_WHAT NEEDS TO BE DONE_
Print every line of the records below exactly as it reads.

====

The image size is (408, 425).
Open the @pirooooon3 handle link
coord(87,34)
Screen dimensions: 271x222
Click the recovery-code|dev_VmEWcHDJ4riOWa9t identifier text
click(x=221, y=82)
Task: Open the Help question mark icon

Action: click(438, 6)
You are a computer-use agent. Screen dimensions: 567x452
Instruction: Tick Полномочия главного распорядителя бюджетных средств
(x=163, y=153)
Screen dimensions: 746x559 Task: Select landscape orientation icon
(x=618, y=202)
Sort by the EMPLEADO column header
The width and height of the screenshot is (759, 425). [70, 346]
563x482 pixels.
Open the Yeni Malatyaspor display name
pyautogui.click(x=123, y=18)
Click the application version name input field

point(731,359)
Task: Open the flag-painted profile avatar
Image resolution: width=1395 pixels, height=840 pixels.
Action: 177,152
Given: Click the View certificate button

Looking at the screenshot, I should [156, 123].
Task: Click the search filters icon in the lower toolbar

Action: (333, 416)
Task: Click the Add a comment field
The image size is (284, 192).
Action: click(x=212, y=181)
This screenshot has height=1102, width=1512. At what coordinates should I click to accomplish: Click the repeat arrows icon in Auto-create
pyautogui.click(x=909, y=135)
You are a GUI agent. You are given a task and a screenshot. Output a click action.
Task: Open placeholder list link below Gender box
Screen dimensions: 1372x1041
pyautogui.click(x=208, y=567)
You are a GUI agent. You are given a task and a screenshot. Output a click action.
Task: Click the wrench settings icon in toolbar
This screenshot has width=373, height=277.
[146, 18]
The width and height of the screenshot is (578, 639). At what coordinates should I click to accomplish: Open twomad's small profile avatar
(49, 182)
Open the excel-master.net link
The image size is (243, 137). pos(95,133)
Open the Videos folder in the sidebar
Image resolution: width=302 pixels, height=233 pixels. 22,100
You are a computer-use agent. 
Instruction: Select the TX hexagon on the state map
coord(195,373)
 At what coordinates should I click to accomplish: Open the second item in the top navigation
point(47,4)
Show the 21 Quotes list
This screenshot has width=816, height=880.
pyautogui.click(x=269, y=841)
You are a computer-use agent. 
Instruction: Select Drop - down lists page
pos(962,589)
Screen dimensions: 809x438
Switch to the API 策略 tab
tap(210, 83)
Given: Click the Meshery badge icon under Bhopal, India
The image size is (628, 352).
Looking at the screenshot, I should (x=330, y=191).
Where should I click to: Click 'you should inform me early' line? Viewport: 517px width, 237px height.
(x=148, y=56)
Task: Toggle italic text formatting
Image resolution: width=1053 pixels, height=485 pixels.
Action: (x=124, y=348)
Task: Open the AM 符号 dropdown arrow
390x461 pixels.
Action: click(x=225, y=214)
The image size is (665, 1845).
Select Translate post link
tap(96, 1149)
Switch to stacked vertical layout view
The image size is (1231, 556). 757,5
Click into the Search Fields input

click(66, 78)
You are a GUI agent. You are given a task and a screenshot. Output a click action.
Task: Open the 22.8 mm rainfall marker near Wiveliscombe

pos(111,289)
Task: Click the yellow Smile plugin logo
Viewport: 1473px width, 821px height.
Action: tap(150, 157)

====

_ANSWER SECTION_
The image size is (408, 425).
Open the @pirooooon3 handle link
coord(87,34)
Screen dimensions: 271x222
Click the recovery-code|dev_VmEWcHDJ4riOWa9t identifier text
click(x=221, y=82)
Task: Open the Help question mark icon

Action: click(438, 6)
You are a computer-use agent. Screen dimensions: 567x452
Instruction: Tick Полномочия главного распорядителя бюджетных средств
(x=163, y=153)
Screen dimensions: 746x559 Task: Select landscape orientation icon
(x=618, y=202)
Sort by the EMPLEADO column header
The width and height of the screenshot is (759, 425). [70, 346]
563x482 pixels.
Open the Yeni Malatyaspor display name
pyautogui.click(x=123, y=18)
Click the application version name input field

point(731,359)
Task: Open the flag-painted profile avatar
Image resolution: width=1395 pixels, height=840 pixels.
Action: 177,152
Given: Click the View certificate button

Looking at the screenshot, I should [156, 123].
Task: Click the search filters icon in the lower toolbar

Action: (333, 416)
Task: Click the Add a comment field
The image size is (284, 192).
Action: click(x=212, y=181)
This screenshot has height=1102, width=1512. At what coordinates should I click to accomplish: Click the repeat arrows icon in Auto-create
pyautogui.click(x=909, y=135)
You are a GUI agent. You are given a task and a screenshot. Output a click action.
Task: Open placeholder list link below Gender box
Screen dimensions: 1372x1041
pyautogui.click(x=208, y=567)
You are a GUI agent. You are given a task and a screenshot. Output a click action.
Task: Click the wrench settings icon in toolbar
This screenshot has width=373, height=277.
[146, 18]
The width and height of the screenshot is (578, 639). At what coordinates should I click to accomplish: Open twomad's small profile avatar
(49, 182)
Open the excel-master.net link
The image size is (243, 137). pos(95,133)
Open the Videos folder in the sidebar
Image resolution: width=302 pixels, height=233 pixels. 22,100
You are a computer-use agent. 
Instruction: Select the TX hexagon on the state map
coord(195,373)
 At what coordinates should I click to accomplish: Open the second item in the top navigation
point(47,4)
Show the 21 Quotes list
This screenshot has width=816, height=880.
pyautogui.click(x=269, y=841)
You are a computer-use agent. 
Instruction: Select Drop - down lists page
pos(962,589)
Screen dimensions: 809x438
Switch to the API 策略 tab
tap(210, 83)
Given: Click the Meshery badge icon under Bhopal, India
The image size is (628, 352).
Looking at the screenshot, I should (x=330, y=191).
Where should I click to: Click 'you should inform me early' line? Viewport: 517px width, 237px height.
(x=148, y=56)
Task: Toggle italic text formatting
Image resolution: width=1053 pixels, height=485 pixels.
Action: (x=124, y=348)
Task: Open the AM 符号 dropdown arrow
390x461 pixels.
Action: click(x=225, y=214)
The image size is (665, 1845).
Select Translate post link
tap(96, 1149)
Switch to stacked vertical layout view
The image size is (1231, 556). 757,5
Click into the Search Fields input

click(66, 78)
You are a GUI agent. You are given a task and a screenshot. Output a click action.
Task: Open the 22.8 mm rainfall marker near Wiveliscombe

pos(111,289)
Task: Click the yellow Smile plugin logo
Viewport: 1473px width, 821px height.
Action: tap(150, 157)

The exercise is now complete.